Глумливые выкрики шотландцев сделались еще громче, когда из английских рядов выехал рослый всадник на могучем скакуне. В черную гриву боевого коня были вплетены пурпурные ленты, а покрывавшая его роскошная, расшитая изображениями золотых ключей попона была столь длинной, что волочилась по земле. Голова коня была защищена кожаной пластиной, на которой был укреплен серебряный рог, изогнутый, как у геральдического единорога. Закованный в сверкающие, отполированные до блеска доспехи всадник надел поверх панциря великолепный сюрко без рукавов, окрашенный пурпуром и золотом. Те же цвета носила и его свита: паж, знаменосец и дюжина следовавших за ним рыцарей. Вместо меча рослый всадник был вооружен «утренней звездой» – шипастой булавой того же типа, что и у Попрошайки. Стоило ему появиться, как шотландские барабанщики удвоили свои усилия, шотландские солдаты принялись выкрикивать оскорбления, а англичане, напротив, приветствовали всадника громкими возгласами. Он поднял руку в латной рукавице, призывая к тишине.

– Нам предстоит выслушать напутствие его преосвященства, – хмуро сказал лорд Аутуэйт. – До чего же он любит поговорить.

Рослый человек был, очевидно, архиепископом Йоркским, и когда английские воины умолкли, он снова воздел правую руку над шлемом с пурпурным плюмажем и размашисто сотворил крестное знамение.

– Dominius vobiscum![5] – возгласил прелат. – Dominius vobiscum! – Он проехал вдоль строя, повторяя это обращение и после каждого заверения в том, что Бог в этой битве будет на стороне англичан, добавляя: – Сегодня вам предстоит убивать врагов Господа! – Чтобы перекрыть шум и гам неприятельского войска, ему приходилось кричать изо всей мочи: – Господь на вашей стороне, и вы угодите Ему, наполнив Шотландию сиротами и вдовами. Вы повергнете всю Шотландию в скорбь, справедливо покарав нечестивцев и безбожников. Владыка воинств с вами! Мщение Божье да преисполнит мощью ваши десницы!

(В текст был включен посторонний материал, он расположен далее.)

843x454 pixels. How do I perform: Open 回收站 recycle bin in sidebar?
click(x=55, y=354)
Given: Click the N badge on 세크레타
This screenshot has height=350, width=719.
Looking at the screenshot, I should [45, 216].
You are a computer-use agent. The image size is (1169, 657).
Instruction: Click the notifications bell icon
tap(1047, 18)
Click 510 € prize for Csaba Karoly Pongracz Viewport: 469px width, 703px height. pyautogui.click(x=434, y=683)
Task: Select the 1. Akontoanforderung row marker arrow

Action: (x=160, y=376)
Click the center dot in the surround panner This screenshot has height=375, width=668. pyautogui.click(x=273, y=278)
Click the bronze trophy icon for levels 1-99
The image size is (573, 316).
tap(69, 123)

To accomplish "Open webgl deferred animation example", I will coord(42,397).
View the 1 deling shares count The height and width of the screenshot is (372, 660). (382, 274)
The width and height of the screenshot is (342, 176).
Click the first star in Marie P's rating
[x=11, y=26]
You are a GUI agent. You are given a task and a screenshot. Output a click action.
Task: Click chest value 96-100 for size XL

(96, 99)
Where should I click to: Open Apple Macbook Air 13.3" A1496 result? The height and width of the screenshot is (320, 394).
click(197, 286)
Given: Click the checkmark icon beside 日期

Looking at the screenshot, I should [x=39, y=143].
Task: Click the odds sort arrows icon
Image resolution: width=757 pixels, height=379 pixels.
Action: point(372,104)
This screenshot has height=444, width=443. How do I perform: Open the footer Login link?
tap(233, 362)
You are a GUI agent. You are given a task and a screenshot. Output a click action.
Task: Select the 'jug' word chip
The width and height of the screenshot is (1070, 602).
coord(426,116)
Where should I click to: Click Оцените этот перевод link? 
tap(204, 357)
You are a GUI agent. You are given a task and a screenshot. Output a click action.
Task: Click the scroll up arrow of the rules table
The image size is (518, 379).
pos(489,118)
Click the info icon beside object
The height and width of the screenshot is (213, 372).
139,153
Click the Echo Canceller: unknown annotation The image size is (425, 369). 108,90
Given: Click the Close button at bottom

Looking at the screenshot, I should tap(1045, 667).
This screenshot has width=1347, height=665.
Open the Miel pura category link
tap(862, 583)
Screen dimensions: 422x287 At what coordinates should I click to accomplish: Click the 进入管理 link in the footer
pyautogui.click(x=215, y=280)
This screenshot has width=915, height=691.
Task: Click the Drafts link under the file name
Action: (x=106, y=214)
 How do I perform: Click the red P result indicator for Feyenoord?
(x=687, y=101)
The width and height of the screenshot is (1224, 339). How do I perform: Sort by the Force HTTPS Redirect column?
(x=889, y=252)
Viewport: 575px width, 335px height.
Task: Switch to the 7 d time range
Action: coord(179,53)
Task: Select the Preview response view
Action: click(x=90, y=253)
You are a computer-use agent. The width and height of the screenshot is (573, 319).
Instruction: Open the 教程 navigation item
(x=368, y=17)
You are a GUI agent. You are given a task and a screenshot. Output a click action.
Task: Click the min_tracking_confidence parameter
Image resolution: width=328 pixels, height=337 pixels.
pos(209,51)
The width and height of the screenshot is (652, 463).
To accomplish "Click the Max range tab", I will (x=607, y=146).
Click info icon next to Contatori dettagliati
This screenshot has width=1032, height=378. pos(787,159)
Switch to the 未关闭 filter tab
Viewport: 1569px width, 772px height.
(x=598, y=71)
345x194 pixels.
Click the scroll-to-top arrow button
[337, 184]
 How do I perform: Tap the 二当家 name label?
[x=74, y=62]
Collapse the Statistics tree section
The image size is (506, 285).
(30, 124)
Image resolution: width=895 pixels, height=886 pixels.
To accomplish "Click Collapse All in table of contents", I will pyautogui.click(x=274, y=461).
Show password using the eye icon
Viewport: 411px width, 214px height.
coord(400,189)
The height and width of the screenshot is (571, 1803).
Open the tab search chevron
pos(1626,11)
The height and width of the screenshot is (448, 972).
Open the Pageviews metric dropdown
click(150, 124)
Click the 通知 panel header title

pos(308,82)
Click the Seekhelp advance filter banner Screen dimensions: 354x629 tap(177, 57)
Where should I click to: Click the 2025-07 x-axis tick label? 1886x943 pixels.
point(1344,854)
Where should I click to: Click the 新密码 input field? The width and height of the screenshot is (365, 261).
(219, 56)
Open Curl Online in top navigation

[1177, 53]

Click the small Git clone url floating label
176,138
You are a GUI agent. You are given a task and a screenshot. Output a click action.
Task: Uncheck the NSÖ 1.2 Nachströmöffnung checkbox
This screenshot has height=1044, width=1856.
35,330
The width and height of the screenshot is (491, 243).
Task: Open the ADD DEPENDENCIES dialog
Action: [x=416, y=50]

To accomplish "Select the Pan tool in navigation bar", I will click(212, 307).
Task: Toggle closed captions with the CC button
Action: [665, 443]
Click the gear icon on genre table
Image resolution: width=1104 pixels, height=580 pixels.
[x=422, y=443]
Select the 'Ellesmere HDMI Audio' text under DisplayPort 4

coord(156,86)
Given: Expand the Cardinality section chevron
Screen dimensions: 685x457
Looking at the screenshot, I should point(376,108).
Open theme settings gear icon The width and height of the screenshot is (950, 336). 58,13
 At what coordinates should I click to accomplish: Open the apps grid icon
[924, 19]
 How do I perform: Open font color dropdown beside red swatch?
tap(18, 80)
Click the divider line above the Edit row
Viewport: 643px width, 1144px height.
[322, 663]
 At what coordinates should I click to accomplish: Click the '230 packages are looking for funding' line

Его преосвященство со своей вдохновенной речью объезжал строй от фланга к флангу, и даже конь архиепископа картинно гарцевал, горделиво вскидывая голову. Последние остатки тумана рассеялись, и хотя в воздухе еще царила прохлада, солнце уже дарило первое тепло и его лучи поблескивали на тысячах шотландских клинков. Из города прикатила пара легких повозок, и около дюжины женщин принялись раздавать вяленую селедку, хлеб и кожаные баклаги с элем.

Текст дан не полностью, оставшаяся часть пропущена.